VA loans are designed specifically for veterans who will live in the property being financed. No investment properties allowed. Okay, there is an exception when you finance a duplex or a 2-4 unit property and live in one of the units as your primary residence, otherwise, VA loans can’t be used for rentals. But if you do want to invest in real estate as interest rates are still relatively low and there are more and more renters, here is what you can expect when applying for such a mortgage.
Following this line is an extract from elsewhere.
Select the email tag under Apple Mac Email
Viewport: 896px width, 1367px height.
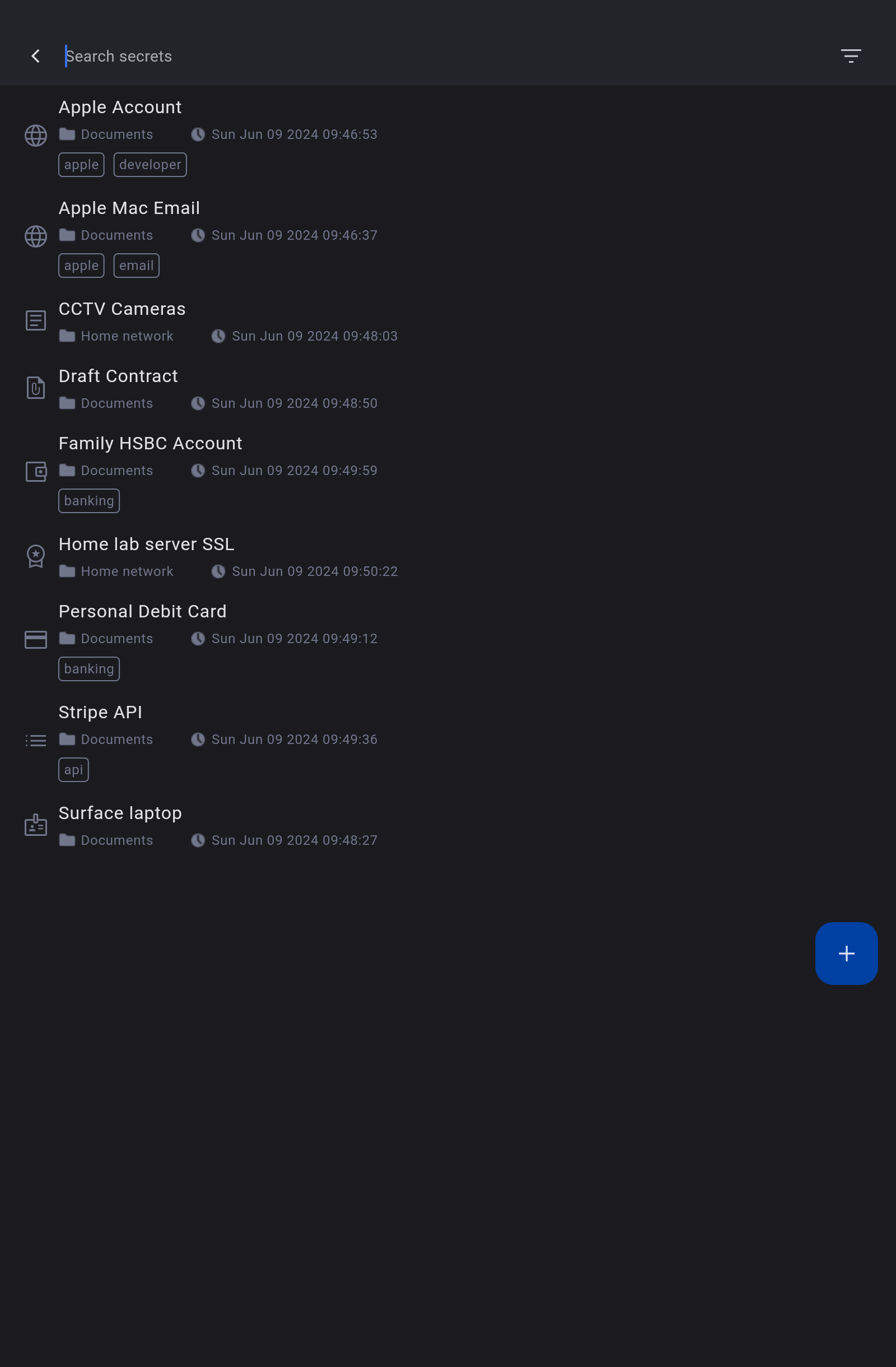coord(137,266)
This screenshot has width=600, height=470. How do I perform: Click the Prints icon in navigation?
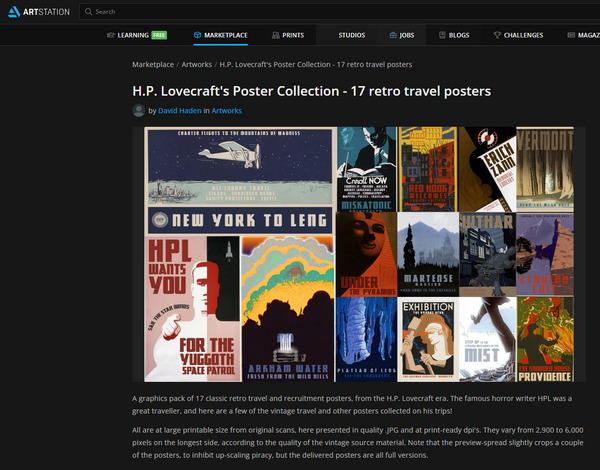click(275, 35)
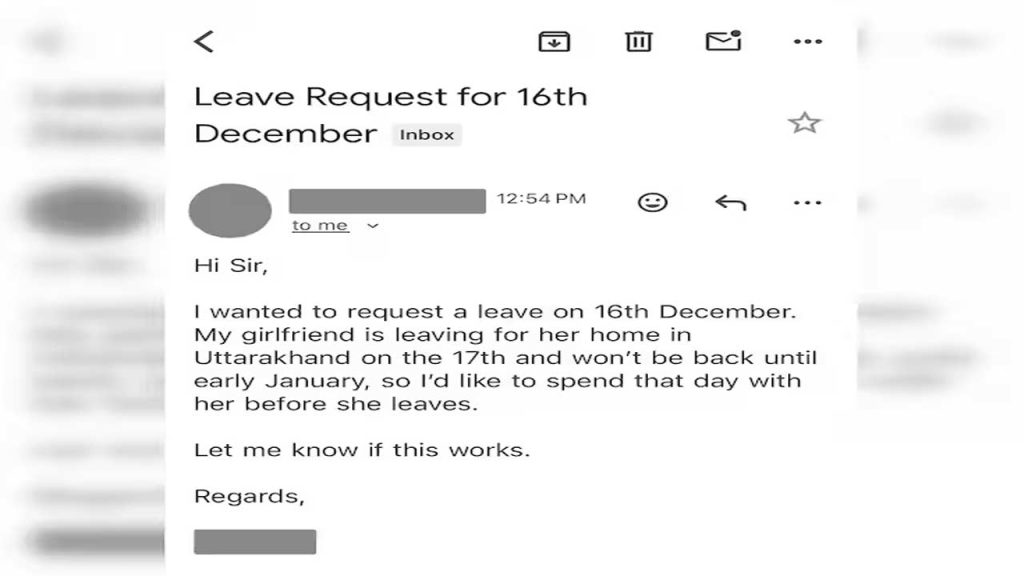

Rental property mortgages will have slightly higher rates than ones for a primary home. The down payment requirement is at least 20 percent of the sales price although you’ll get a slightly better deal with 25 percent down. These loans are underwritten to Fannie Mae and Freddie Mac guidelines, by far the most common residential mortgage. The biggest challenge beyond the down payment is qualifying for both mortgages, even if the property is rented out. Your mortgage payment plus taxes and insurance might be $1,800 and the rental income on a prospective purchase is $2,500 but lenders won’t use the rental income to help qualify. You’ll have to qualify with your primary mortgage and the new one.
However, once you have two years’ worth of landlord experience, those same lenders will in fact allow that rent to be used to help qualify. That’s why it’s not surprising to find real estate investors who own multiple rental properties. They find out that buying the second and the third property is a breeze as it relates to qualifying. The rental income can essentially eliminate the new house payment. Yes, there’s still a down payment for the new property but qualifying is much easier as it relates to income and new debt. There are other guidelines for investment property loans but the income issue is largely the biggest hurdle. Once you’ve jumped that hurdle, it’s much easier the second time around.